Loïk Le Floch-Prigent, ex-patron du pétrolier français Elf, devra verser neuf millions de dollars (environ 7 millions d'euros) s’il veut être libéré sous caution, a annoncé jeudi 25 octobre son avocat français Me Patrick Klugman.
Inculpé et détenu au Togo pour complicité d'escroquerie, Loïk Le Floch-Prigent, ex-patron du pétrolier français Elf, devra verser neuf millions de dollars (environ 7 millions d'euros) s’il veut être libérer sous caution, a annoncé jeudi 25 octobre son avocat français, Me Patrick Klugman. « Il s'agit d'une décision qui, sous les apparences d'une mise en liberté, équivaut à une mise à mort par la fixation d'une caution qui s'apparente davantage à une rançon », a déclaré Me Klugman qui a jugé « totalement extravagant » le montant de la caution demandée. Selon des proches du prévenu, Loïk Le Floch-Prigent serait « financièrement ruiné ».
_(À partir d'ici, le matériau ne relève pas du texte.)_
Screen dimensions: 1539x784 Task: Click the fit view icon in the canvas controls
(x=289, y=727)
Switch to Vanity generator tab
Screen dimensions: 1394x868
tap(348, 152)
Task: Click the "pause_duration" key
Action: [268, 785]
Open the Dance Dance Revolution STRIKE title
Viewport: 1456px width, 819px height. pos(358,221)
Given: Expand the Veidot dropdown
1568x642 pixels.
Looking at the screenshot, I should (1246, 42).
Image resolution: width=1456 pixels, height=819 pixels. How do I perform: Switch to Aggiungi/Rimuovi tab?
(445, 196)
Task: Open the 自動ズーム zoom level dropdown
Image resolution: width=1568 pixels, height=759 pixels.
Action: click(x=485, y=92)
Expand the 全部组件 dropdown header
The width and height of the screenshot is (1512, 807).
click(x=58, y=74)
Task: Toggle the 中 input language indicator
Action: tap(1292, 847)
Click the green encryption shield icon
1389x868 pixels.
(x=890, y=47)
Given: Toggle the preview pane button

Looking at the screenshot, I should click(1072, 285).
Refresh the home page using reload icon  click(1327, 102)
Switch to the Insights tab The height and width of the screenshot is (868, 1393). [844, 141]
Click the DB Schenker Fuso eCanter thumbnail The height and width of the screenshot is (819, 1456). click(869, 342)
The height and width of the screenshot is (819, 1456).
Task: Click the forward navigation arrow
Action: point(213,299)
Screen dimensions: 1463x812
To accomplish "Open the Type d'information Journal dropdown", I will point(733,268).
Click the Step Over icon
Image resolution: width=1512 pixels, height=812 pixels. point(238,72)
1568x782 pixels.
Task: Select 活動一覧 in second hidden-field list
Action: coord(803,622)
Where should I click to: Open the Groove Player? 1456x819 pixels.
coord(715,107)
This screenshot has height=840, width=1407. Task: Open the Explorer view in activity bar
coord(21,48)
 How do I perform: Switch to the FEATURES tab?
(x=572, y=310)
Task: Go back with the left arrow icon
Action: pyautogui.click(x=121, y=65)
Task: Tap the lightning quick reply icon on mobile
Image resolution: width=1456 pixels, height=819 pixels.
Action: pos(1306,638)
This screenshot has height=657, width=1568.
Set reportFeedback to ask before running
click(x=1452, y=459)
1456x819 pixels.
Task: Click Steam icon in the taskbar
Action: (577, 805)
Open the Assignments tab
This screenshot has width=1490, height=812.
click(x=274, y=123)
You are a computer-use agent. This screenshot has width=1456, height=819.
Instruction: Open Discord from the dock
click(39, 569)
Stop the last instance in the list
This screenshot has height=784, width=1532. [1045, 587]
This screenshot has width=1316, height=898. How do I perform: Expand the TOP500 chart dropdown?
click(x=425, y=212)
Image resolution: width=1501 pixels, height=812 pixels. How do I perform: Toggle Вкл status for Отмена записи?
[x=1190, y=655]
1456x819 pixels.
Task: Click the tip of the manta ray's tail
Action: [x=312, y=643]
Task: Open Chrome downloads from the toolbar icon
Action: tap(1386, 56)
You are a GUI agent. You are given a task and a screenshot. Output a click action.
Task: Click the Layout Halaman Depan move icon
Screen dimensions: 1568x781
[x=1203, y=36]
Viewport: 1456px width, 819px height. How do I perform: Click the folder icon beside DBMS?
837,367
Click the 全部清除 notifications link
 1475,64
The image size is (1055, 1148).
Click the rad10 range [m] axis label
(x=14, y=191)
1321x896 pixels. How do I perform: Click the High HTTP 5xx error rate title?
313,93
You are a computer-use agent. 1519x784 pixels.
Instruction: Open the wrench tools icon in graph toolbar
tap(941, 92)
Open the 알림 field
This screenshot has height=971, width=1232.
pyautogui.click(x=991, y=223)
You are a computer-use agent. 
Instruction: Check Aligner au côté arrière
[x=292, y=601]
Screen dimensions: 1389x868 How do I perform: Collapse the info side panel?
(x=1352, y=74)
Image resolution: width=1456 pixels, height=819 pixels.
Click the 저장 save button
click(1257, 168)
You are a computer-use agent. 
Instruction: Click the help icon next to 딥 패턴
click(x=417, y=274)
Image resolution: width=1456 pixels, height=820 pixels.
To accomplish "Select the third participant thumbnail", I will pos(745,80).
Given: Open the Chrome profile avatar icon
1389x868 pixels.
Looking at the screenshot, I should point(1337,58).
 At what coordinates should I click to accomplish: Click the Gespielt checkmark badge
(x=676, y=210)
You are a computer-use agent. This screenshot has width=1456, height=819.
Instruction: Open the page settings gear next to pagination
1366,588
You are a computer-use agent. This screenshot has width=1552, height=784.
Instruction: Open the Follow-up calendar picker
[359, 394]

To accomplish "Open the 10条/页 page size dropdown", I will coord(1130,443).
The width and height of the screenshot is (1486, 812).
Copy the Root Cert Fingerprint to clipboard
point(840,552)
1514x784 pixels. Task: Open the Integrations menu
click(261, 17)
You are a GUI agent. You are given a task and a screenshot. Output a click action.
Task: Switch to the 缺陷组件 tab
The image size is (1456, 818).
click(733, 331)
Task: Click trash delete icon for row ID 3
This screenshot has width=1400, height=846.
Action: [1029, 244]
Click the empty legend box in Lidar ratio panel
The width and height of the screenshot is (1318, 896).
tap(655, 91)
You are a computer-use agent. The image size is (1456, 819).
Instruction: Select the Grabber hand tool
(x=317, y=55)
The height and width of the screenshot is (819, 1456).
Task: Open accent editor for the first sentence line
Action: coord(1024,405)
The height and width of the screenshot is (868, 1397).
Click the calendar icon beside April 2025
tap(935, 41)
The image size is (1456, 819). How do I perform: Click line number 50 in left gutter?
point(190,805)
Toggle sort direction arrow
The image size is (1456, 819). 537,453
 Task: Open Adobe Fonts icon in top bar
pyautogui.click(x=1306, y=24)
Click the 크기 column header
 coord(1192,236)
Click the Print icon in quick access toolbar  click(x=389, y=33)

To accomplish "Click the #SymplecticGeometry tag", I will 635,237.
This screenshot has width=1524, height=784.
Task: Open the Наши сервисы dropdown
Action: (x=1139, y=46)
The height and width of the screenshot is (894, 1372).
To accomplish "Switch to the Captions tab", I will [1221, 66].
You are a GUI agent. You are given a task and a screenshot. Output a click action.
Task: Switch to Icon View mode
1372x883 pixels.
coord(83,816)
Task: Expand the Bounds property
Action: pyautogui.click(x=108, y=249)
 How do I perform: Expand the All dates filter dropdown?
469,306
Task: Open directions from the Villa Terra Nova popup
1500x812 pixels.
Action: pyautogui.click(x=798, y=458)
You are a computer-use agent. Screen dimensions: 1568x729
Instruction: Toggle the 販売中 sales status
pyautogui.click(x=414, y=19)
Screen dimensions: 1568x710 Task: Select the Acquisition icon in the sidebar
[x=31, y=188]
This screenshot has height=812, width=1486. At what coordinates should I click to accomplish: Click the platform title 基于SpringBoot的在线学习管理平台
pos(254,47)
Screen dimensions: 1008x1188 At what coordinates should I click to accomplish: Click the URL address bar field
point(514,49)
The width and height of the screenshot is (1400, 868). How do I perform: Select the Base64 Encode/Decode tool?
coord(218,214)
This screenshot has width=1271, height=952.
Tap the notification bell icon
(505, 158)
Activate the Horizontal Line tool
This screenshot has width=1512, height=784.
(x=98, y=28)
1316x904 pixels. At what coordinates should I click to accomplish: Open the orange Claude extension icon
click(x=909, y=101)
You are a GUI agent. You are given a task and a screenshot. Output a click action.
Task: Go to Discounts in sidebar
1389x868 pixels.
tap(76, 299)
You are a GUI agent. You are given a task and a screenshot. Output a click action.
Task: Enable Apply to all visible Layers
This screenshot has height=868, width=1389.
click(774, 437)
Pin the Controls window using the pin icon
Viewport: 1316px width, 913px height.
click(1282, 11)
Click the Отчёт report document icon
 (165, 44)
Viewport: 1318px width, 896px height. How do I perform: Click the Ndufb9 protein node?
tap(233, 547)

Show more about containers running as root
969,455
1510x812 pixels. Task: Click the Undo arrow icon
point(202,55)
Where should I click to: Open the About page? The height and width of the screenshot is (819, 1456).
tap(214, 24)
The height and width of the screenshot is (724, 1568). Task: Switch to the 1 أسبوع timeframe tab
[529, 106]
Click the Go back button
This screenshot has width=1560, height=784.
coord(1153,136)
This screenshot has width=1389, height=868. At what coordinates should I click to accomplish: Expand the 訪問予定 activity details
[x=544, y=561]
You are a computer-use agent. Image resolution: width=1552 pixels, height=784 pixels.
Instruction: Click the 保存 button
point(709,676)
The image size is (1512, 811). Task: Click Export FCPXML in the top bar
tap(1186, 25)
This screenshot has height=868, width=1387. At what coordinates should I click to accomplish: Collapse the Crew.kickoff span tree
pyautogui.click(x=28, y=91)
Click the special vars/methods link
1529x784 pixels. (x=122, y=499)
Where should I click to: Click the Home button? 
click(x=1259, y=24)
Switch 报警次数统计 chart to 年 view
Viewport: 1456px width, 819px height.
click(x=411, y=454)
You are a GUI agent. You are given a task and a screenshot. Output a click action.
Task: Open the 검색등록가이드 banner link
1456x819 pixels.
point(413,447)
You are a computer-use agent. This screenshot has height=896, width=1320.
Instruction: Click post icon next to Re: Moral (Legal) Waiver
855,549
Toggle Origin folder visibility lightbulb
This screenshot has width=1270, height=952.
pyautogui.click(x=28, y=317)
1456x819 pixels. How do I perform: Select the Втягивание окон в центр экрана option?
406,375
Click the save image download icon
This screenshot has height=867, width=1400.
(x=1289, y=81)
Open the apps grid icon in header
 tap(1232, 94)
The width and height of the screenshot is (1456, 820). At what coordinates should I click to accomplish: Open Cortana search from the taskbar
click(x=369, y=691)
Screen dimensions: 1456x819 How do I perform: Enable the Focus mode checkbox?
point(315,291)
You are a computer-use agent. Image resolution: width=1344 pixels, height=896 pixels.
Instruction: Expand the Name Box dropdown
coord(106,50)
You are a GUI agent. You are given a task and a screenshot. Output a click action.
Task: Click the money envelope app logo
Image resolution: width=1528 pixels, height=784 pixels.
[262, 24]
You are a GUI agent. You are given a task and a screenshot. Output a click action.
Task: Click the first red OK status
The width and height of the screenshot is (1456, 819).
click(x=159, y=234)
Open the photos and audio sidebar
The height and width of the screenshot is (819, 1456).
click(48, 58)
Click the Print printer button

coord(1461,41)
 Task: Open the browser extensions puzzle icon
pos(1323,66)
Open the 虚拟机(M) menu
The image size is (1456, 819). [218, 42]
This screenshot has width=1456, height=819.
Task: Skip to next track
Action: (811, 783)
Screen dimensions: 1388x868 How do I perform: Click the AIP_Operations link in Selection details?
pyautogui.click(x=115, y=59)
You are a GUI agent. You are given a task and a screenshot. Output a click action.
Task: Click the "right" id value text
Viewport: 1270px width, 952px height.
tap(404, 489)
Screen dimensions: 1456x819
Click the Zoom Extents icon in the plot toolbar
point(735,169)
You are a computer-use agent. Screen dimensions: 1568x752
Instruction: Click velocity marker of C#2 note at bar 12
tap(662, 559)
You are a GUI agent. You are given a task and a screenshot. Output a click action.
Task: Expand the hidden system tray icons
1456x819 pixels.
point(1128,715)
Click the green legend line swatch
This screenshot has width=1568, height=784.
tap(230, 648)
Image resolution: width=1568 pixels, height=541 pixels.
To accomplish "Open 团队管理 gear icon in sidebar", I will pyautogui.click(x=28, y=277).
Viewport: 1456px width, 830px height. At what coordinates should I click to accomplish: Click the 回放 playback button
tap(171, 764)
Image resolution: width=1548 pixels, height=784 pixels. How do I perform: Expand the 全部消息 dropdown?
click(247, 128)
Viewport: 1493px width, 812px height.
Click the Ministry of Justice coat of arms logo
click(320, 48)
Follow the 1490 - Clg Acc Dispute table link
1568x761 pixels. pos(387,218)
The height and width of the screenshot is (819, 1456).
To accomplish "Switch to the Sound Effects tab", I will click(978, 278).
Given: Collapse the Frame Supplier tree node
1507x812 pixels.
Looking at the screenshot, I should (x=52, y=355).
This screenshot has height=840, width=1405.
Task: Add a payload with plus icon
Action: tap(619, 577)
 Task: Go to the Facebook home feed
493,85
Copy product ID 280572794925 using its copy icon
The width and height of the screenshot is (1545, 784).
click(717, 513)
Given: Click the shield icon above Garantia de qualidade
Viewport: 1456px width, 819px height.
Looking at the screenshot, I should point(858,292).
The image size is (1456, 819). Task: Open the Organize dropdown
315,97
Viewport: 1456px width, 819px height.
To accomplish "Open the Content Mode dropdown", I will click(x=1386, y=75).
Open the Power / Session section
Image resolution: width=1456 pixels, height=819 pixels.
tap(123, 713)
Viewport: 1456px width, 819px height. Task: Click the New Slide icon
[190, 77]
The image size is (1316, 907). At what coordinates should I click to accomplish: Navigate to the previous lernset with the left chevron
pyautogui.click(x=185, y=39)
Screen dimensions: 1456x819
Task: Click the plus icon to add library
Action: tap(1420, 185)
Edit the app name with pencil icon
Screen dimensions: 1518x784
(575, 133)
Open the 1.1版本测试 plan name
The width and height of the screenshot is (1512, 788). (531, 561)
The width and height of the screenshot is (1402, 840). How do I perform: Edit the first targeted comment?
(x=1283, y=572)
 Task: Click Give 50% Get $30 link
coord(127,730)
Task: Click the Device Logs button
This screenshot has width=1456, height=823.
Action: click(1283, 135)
« Il est acquis au débat que l'infraction alléguée n'a jamais causé un préjudice d'une telle importance et que M. Le Floch-Prigent n'a jamais bénéficié du moindre euro de cette pseudo escroquerie », a-t-il poursuivi.
Rapatriement
Mardi, une source proche du dossier avait affirmé à Jeune Afrique qu’« une ordonnance pourrait être prise rapidement en vue de son évacuation sanitaire ». Ces derniers jours, la santé du Français se serait dégradée à tel point « qu’il n’a même pas pu passer la nuit du dimanche dans sa cellule de la gendarmerie », avait ajouté la même source.
« Son rapatriement est pour nous une question d'heures et une exigence humanitaire », a estimé l'avocat. « On ne peut mettre en balance la santé et la justice car la santé d'une personne mise en cause est la condition pour que la justice soit rendue », a précisé son avocat.